Quando due grandi nomi del cinema uniscono le proprie forze, il risultato non può passare in sordina. Se le personalità coinvolte sono Wim Wenders e Michelangelo Antonioni, a maggior ragione, il progetto è destinato a diventare un cult intramontabile. Autori peculiari, il primo tra i maggiori esponenti del Nuovo Cinema Tedesco e il secondo formatosi a cavallo tra Neorealismo e Anni Sessanta, hanno influenzato in maniera indelebile il cinema del secolo scorso. In occasione del compleanno di Wim Wenders, abbiamo scelto di rendergli omaggio ripercorrendo Al di là delle nuvole che lo unì a Michelangelo Antonioni e, in senso lato, al cinema nostrano.

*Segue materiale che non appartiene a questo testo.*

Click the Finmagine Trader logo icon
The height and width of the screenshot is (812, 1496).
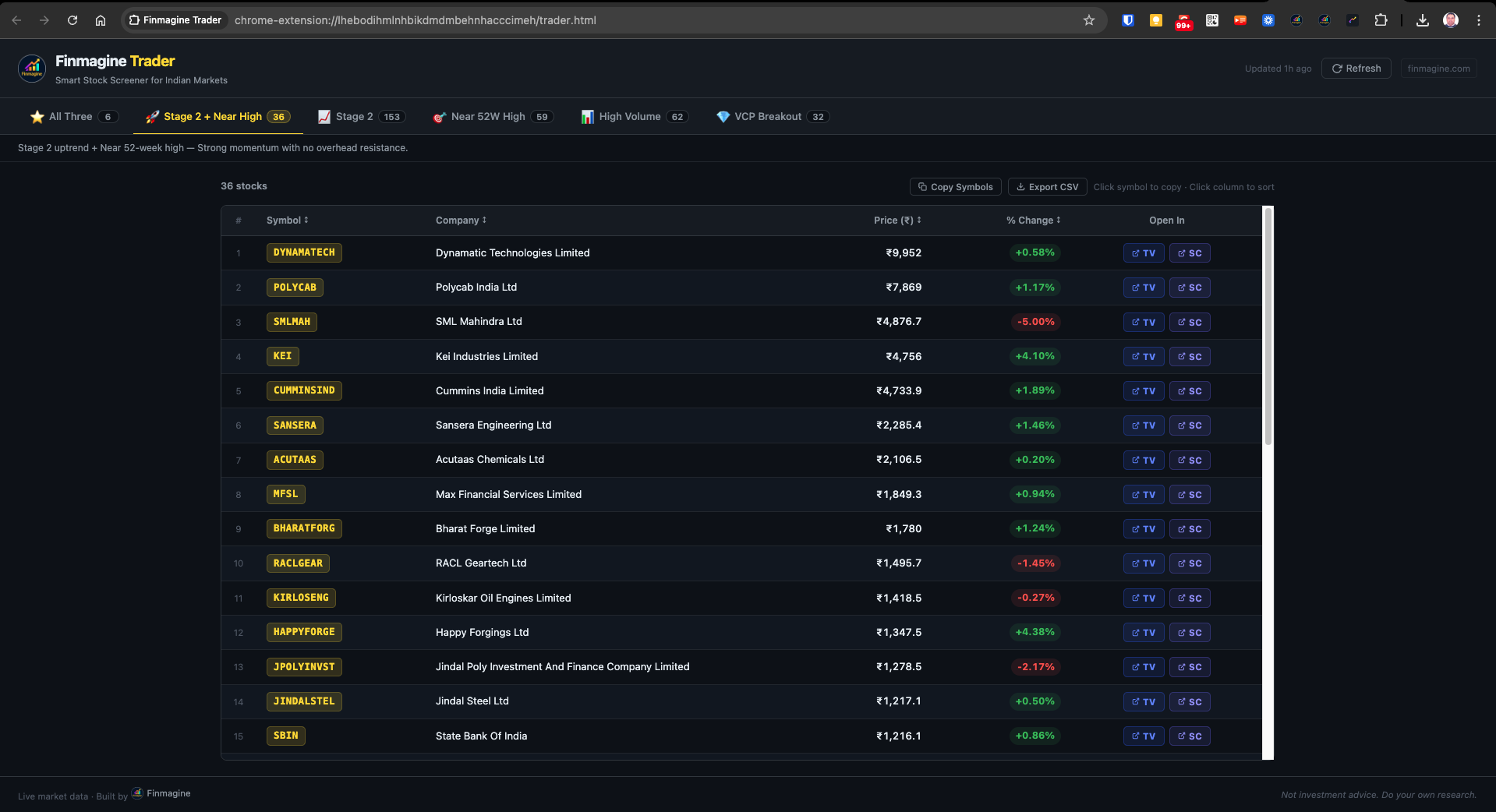[32, 69]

Il nome di Wim Wenders si aggiunge a quello di Werner Herzog, Rainer Werner Fassbinder, Edgar Reitz e Alexander Kluge nel novero dei rappresentanti del Nuovo Cinema Tedesco. Una élite ristretta che ha riportato in auge il cinema tedesco, grazie anche al contributo fondamentale che Ernst Wilhelm Wenders, conosciuto semplicemente come Wim Wenders, ha aggiunto. Alla riscoperta di realtà estranee, grazie ai suoi peculiari documentari, il regista ci ha incantati anche con lungometraggi del calibro di Paris, Texas, Il cielo sopra Berlino, Alice nelle città e Fino alla fine del mondo. Tra gli spettatori, tuttavia, ce n’è stato uno in particolare che sembrerebbe rimasto affascinato da Wenders: proprio Michelangelo Antonioni.

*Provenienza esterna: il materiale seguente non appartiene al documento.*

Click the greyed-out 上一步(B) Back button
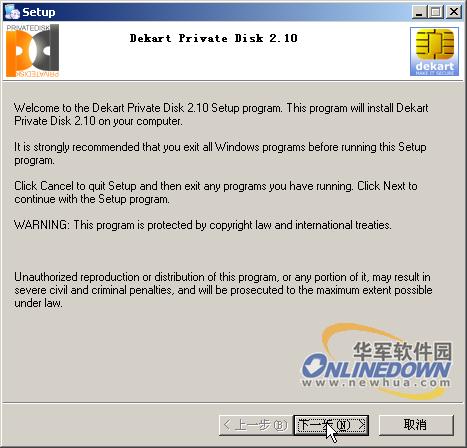 (256, 425)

Come accendere una candela in una stanza piena di luce

Originariamente a capo di Al di la delle nuvole in autonomia, il regista ferrarese dovette accettare di essere affiancato da qualcuno. Le società di produzione, infatti, a seguito dell’ictus che nel 1985 lo aveva colpito, pretesero che un altro regista, pronto ad intervenire qualora la situazione lo richiedesse. E fu proprio in quel frangente che Antonioni chiese espressamente di Wim Wenders. Il film, diviso in quattro episodi, si ispira al libro del regista ferrarese Quel bowling sul Tevere e comprende un cast internazionale composto da John Malkovich, Fanny Ardant, Kim Rossi Stuart, Jean Reno, Sophie Marceau, Irène Jacob, Marcello Mastroianni, Peter Weller e Inés Sastre.

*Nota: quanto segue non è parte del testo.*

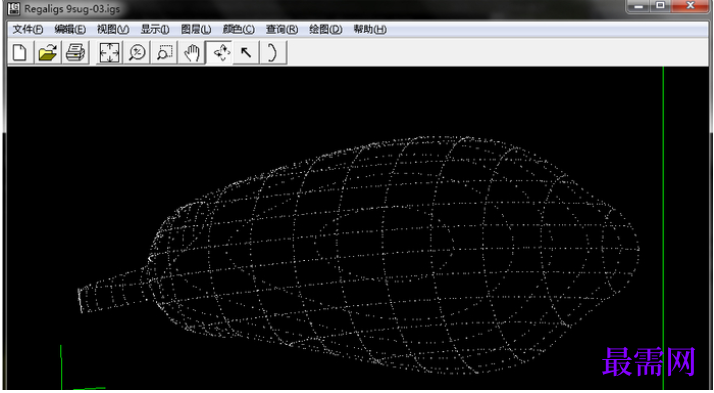Viewport: 714px width, 393px height.
Task: Click the 查询(R) menu item
Action: tap(282, 30)
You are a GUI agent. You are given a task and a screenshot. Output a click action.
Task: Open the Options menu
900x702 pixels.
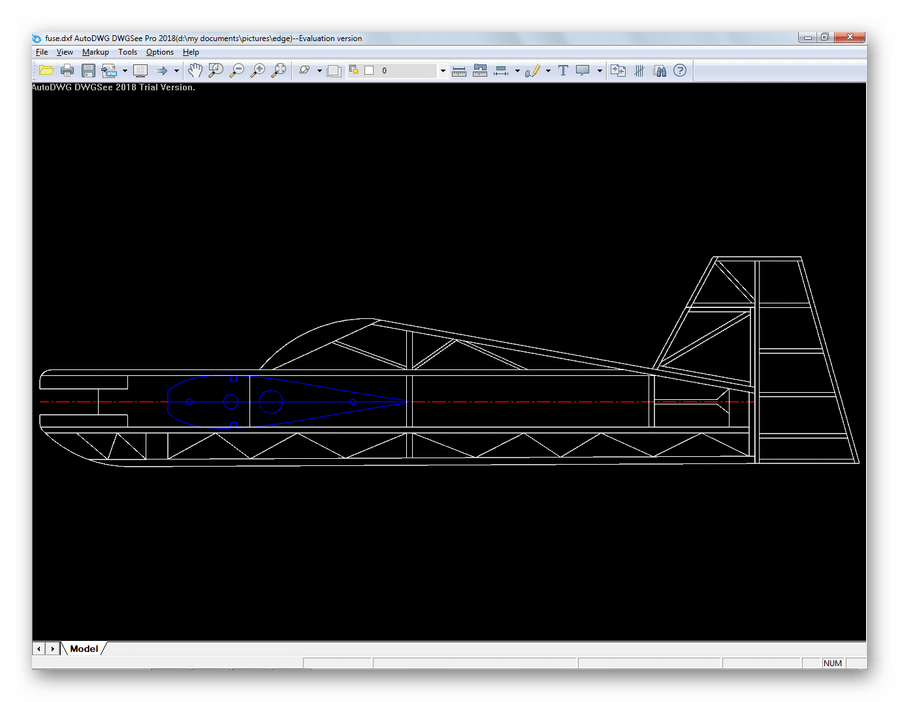159,52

Quattro storie che costituiscono altrettante specifiche variazioni sul tema dell’amore. Dalla passione disattesa di due giovani a Ferrara, alla confessione di un omicidio da parte di una ragazza a Portofino. Da un rapporto matrimoniale controverso, soprattutto a partire dalla comparsa di una giovane donna in un bistrot parigino, alla tensione tra sacro e profano nell’ultima storia che ha luogo ad Aix-en-Provence. L’amore sfaccettato, complesso come Wim Wenders ha dimostrato di saper raccontare nella sua carriera. Può scoppiare, risplendere più di qualunque altra cosa, più di una “candela in una stanza piena di luce“. Ma, al contempo, può anche essere insignificante, come la medesima candela.

Wim Wenders, la poetica della desolazione

Poliedrico, sfaccettato, Wim Wenders è dunque uno dei registi più peculiari cui il cinema abbia mai avuto modo di assistere. Alla complessità e all’oscurità tedesca, infatti, ha saputo coniugare la desolazione americana. E, al contempo, tutte le relazioni interconnesse nel tessuto sociale. La malinconia, il senso di colpa trovano in lui terreno fertile, mescolandosi con le diverse accezioni dell’amore. Proprio la desolazione esterna diventa, per il regista, un tutt’uno con l’interiorità del personaggio. La Berlino deserta ne Il cielo sopra Berlino, in cui le macerie e il muro sono le uniche eredità post-belliche. O le strade deserte in Paris, Texas.

L’ambiente, spogliato di ogni artificio, diventa un tutt’uno con i protagonisti. Ed è attraverso ciò che li circonda che i personaggi acquisiscono di significato, attraverso un processo di fusione con l’esterno. Ed è questa continua tensione, nel ricercare un senso, che costituisce una ricerca, in fin dei conti del cinema in quanto tale, liberato da ogni finalità narrativa. In questo, Wim Wenders è senza dubbio uno dei maestri indiscussi.